Testing is an exercise in discovering a lot of things, including interfaces. But it is more than just discovery, it is inquiry. Inquiry is action; discovery is an event. Inquiry is within my control; not so with discovery. But certainly, good testing involves a lot of discovery and a lot of interfacing.

James raises a good point, and helps clarify the “Discovering Interfaces” test technique. Discovery would follow inquiry, and action would follow discovery. Through inquiry, testers can discover testable interfaces, and look at the feasibility of testing through them. The tester can collaborate with developers and other stakeholders to decide if the project warrants testing at the level of a particular interface, or at another layer in the application. If it looks feasible, testers can begin developing test cases against that testable interface.

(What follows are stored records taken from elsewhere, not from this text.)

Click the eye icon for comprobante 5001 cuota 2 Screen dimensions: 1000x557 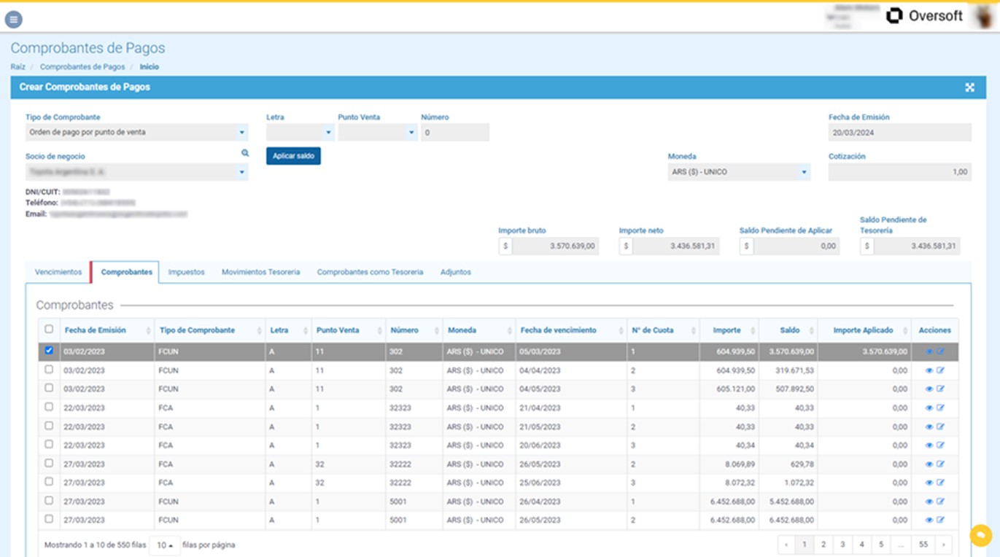click(929, 521)
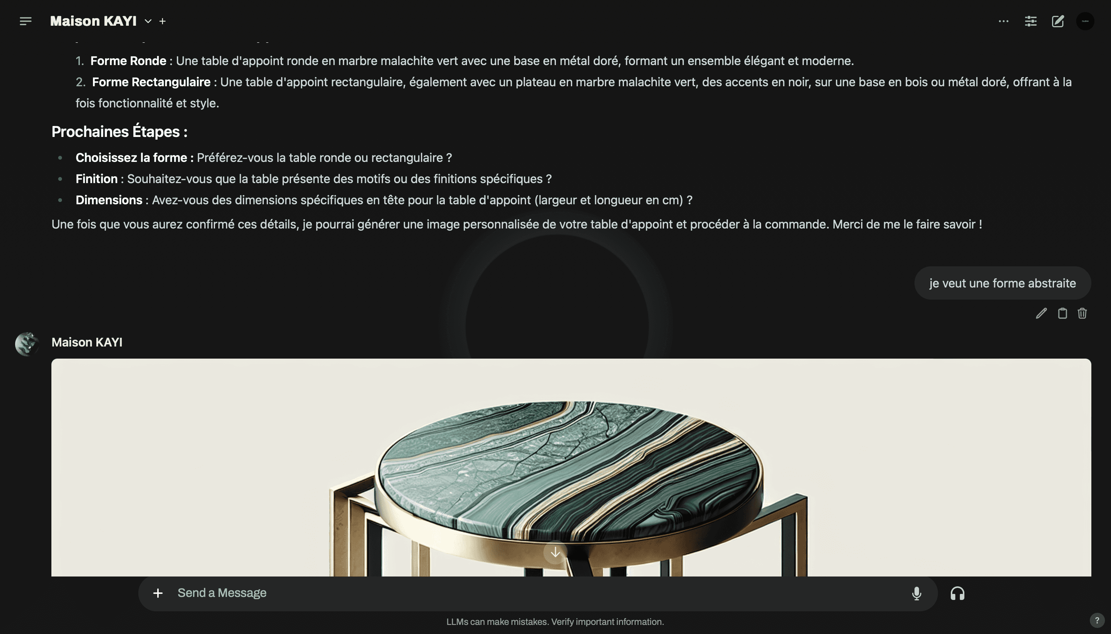
Task: Open attachments plus button in message bar
Action: pos(158,593)
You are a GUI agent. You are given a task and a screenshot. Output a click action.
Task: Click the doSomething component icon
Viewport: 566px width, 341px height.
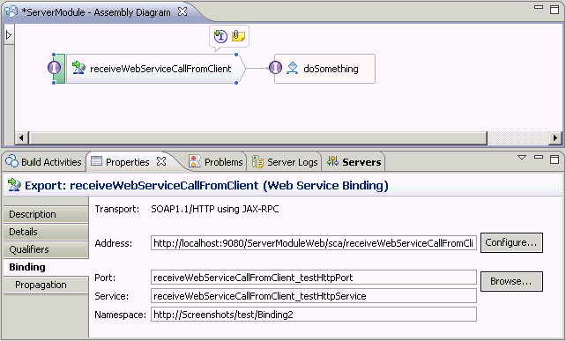click(x=292, y=68)
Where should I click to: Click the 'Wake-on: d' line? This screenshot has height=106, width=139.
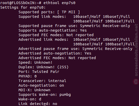(x=30, y=99)
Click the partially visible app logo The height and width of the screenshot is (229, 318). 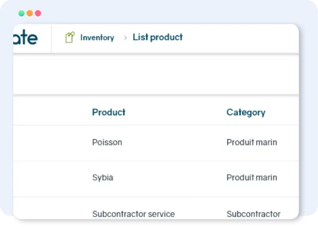pos(25,38)
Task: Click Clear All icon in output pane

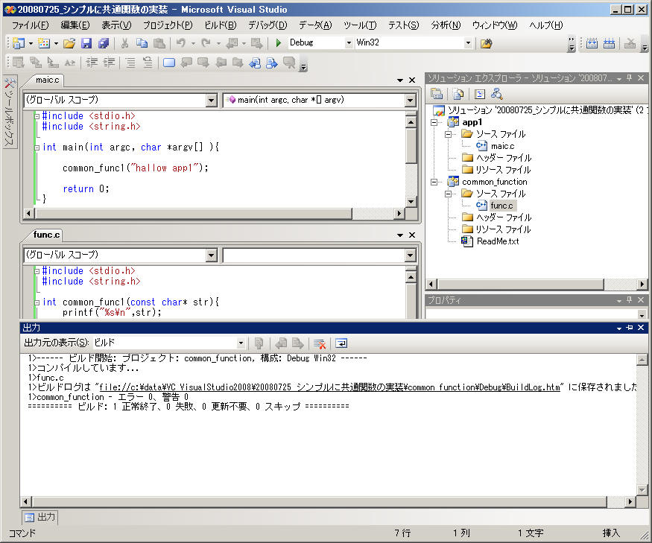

This is a technique that I would encourage testers to look at when they are working on test automation strategies. Merely looking at the GUI (the most obvious interface to test against), only shows a thin layer of the application. There are other testable interfaces that in many cases may be better test automation candidates.

For more on test interfaces, check out Bret Pettichord’s article: Design for Testability, and Brian Marick’s article: Bypassing the GUI.

John Kordyback on Testing

Testing is an exercise of discovering interfaces.

If this interests you, think about the above statement, and share your conclusions. I’ll post my own thoughts shortly.

(edit – I’ve added a couple of my own thoughts)

From a development perspective, driving out interfaces and making the code more testable will improve the overall design when following test-driven development. The developers drive out the design with unit tests using a tool like JUnit which helps them create interfaces. But JUnit itself uses an interface to exercise areas of the code. Now things get interesting…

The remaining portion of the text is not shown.